Please repeat, from the entries that follow, the lines from the one containing "Task: Select CounterTest>>#testValueAtInitialization" through the one containing "Viewport: 894px width, 523px height." exactly, adding nothing.

## EXCERPTED RECORDS
---+---

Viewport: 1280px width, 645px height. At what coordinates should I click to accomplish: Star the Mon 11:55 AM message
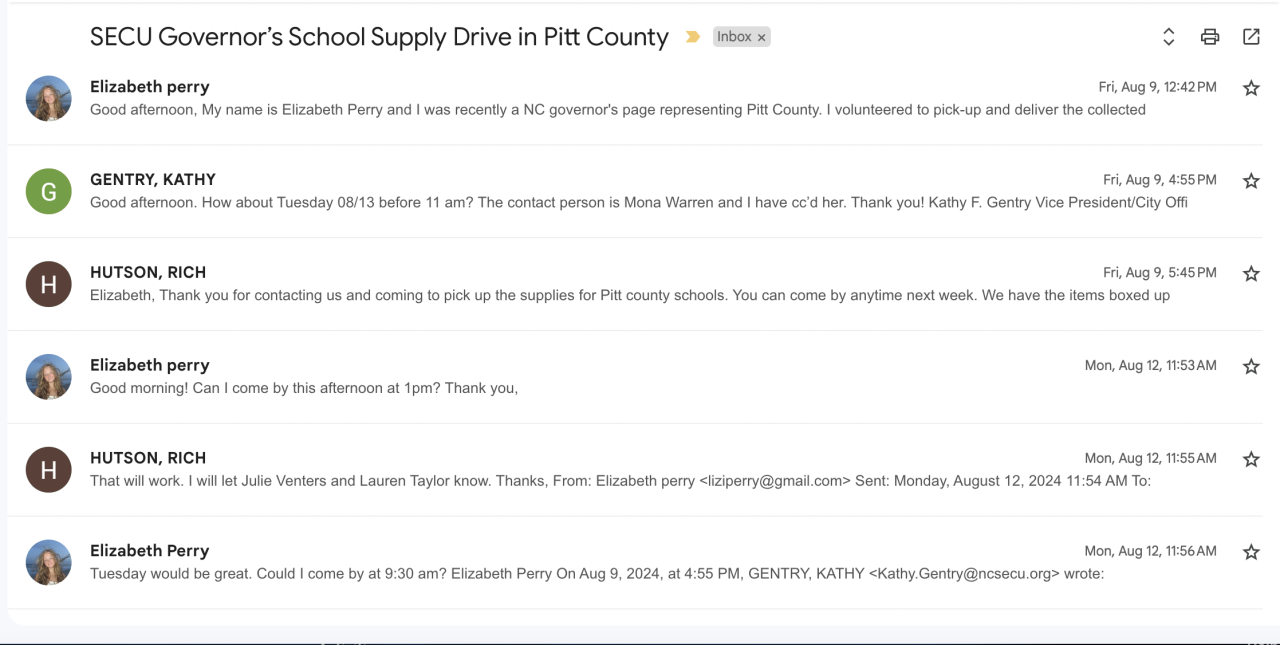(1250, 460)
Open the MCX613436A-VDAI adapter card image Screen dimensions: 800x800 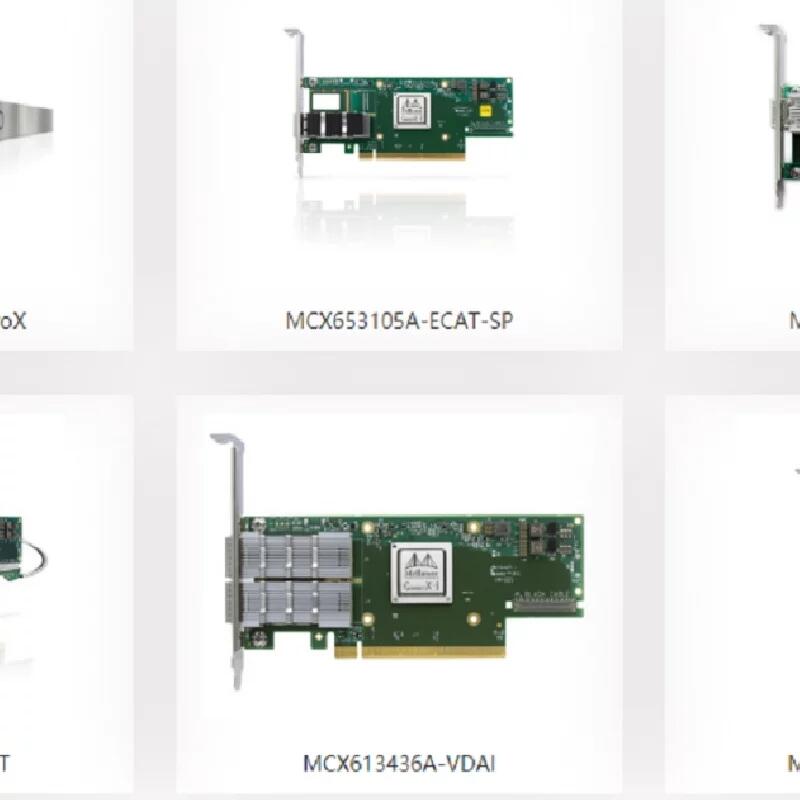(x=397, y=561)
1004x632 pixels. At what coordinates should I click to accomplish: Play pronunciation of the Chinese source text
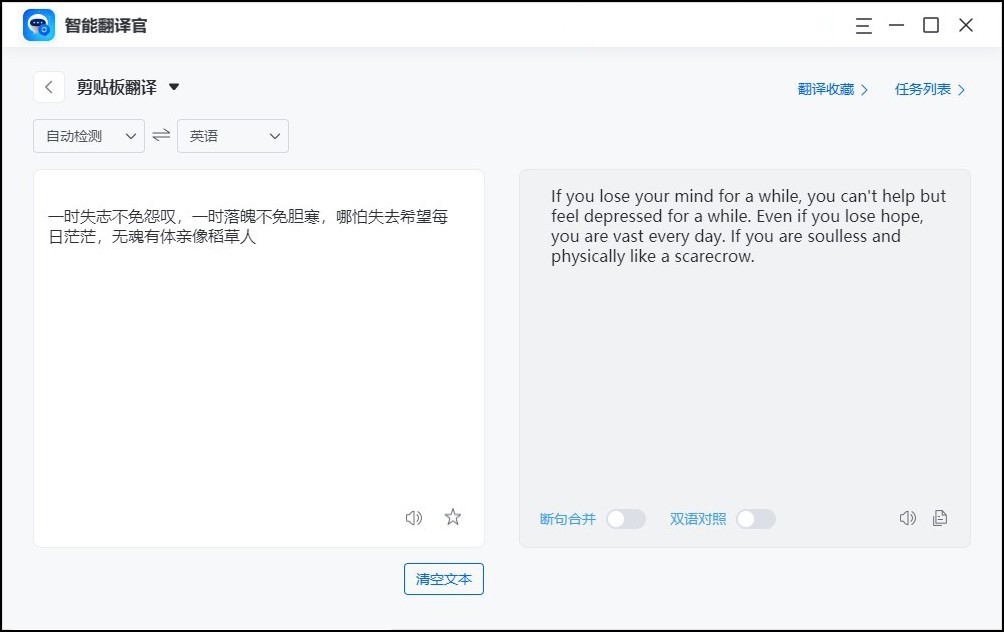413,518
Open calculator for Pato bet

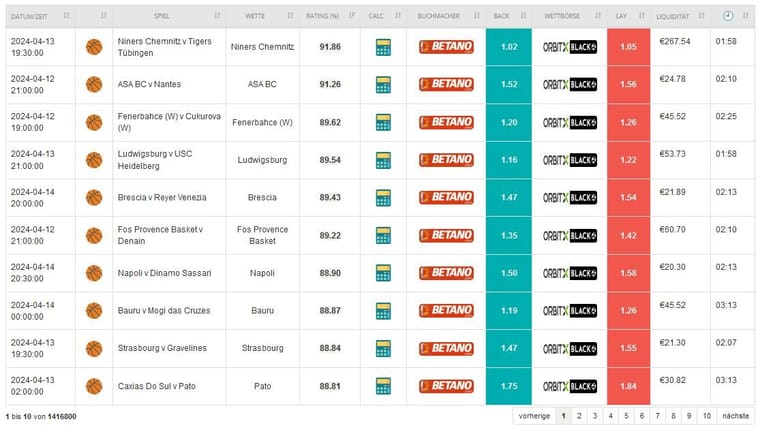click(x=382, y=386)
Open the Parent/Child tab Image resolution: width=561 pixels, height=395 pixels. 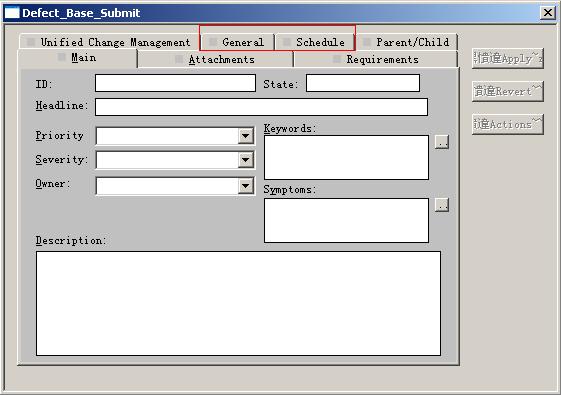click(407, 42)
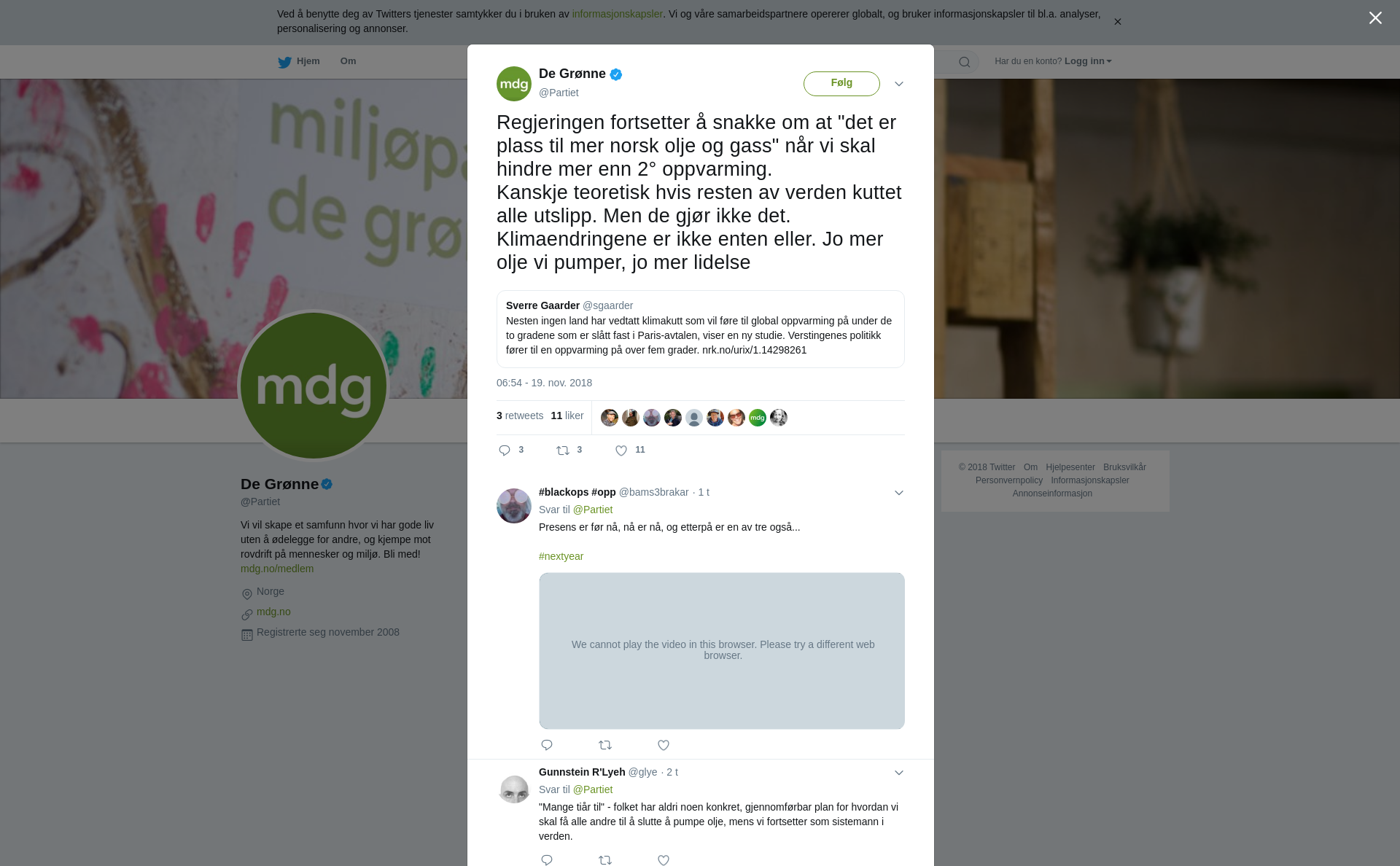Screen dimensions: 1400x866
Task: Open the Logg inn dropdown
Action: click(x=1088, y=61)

---+---

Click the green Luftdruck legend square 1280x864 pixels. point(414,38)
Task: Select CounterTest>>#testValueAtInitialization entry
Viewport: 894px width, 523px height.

---+---

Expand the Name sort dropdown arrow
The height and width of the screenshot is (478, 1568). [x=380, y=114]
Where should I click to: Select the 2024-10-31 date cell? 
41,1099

---+---

## SOLUTION TO THIS EXERCISE
Task: Select CounterTest>>#testValueAtInitialization entry
Viewport: 894px width, 523px height.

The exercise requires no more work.